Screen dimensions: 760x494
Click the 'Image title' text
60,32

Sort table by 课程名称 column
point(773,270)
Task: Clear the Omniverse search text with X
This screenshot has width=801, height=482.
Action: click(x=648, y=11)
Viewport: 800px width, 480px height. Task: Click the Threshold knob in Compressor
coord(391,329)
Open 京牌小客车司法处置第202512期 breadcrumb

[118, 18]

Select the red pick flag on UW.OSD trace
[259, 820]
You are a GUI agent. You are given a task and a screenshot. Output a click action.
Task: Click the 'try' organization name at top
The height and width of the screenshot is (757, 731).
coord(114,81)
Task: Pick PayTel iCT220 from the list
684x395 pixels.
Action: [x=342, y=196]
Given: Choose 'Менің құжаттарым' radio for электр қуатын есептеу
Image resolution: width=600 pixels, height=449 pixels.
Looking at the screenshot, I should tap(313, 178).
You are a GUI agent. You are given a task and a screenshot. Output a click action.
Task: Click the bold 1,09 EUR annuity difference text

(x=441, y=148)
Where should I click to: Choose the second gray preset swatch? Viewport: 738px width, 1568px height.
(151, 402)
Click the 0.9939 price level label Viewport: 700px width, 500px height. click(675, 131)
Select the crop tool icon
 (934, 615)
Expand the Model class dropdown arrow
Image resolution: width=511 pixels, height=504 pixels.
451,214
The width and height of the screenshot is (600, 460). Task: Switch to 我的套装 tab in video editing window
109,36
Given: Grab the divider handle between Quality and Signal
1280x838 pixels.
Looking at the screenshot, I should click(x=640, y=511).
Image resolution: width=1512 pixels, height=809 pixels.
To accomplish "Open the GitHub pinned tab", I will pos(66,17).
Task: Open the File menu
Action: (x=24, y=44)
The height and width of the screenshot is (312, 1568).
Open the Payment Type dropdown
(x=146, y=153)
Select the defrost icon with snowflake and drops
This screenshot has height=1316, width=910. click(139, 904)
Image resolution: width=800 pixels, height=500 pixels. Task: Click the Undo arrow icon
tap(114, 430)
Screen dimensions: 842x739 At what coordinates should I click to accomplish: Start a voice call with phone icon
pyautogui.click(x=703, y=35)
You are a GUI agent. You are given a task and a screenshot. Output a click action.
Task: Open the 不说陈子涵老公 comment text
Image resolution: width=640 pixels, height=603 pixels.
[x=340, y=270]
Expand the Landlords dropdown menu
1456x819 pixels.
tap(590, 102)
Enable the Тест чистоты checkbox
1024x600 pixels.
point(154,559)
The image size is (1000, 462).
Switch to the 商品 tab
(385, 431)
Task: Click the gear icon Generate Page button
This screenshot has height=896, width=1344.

::::

TASK DESCRIPTION -
The entries shown above should be copied out word for word.

RESPONSE TO THE TASK -
Screen dimensions: 760x494
Click the 'Image title' text
60,32

Sort table by 课程名称 column
point(773,270)
Task: Clear the Omniverse search text with X
This screenshot has width=801, height=482.
Action: click(x=648, y=11)
Viewport: 800px width, 480px height. Task: Click the Threshold knob in Compressor
coord(391,329)
Open 京牌小客车司法处置第202512期 breadcrumb

[118, 18]

Select the red pick flag on UW.OSD trace
[259, 820]
You are a GUI agent. You are given a task and a screenshot. Output a click action.
Task: Click the 'try' organization name at top
The height and width of the screenshot is (757, 731).
coord(114,81)
Task: Pick PayTel iCT220 from the list
684x395 pixels.
Action: [x=342, y=196]
Given: Choose 'Менің құжаттарым' radio for электр қуатын есептеу
Image resolution: width=600 pixels, height=449 pixels.
Looking at the screenshot, I should tap(313, 178).
You are a GUI agent. You are given a task and a screenshot. Output a click action.
Task: Click the bold 1,09 EUR annuity difference text

(x=441, y=148)
Where should I click to: Choose the second gray preset swatch? Viewport: 738px width, 1568px height.
(151, 402)
Click the 0.9939 price level label Viewport: 700px width, 500px height. click(675, 131)
Select the crop tool icon
 (934, 615)
Expand the Model class dropdown arrow
Image resolution: width=511 pixels, height=504 pixels.
451,214
The width and height of the screenshot is (600, 460). Task: Switch to 我的套装 tab in video editing window
109,36
Given: Grab the divider handle between Quality and Signal
1280x838 pixels.
Looking at the screenshot, I should click(x=640, y=511).
Image resolution: width=1512 pixels, height=809 pixels.
To accomplish "Open the GitHub pinned tab", I will pos(66,17).
Task: Open the File menu
Action: (x=24, y=44)
The height and width of the screenshot is (312, 1568).
Open the Payment Type dropdown
(x=146, y=153)
Select the defrost icon with snowflake and drops
This screenshot has height=1316, width=910. click(139, 904)
Image resolution: width=800 pixels, height=500 pixels. Task: Click the Undo arrow icon
tap(114, 430)
Screen dimensions: 842x739 At what coordinates should I click to accomplish: Start a voice call with phone icon
pyautogui.click(x=703, y=35)
You are a GUI agent. You are given a task and a screenshot. Output a click action.
Task: Open the 不说陈子涵老公 comment text
Image resolution: width=640 pixels, height=603 pixels.
[x=340, y=270]
Expand the Landlords dropdown menu
1456x819 pixels.
tap(590, 102)
Enable the Тест чистоты checkbox
1024x600 pixels.
point(154,559)
The image size is (1000, 462).
Switch to the 商品 tab
(385, 431)
Task: Click the gear icon Generate Page button
This screenshot has height=896, width=1344.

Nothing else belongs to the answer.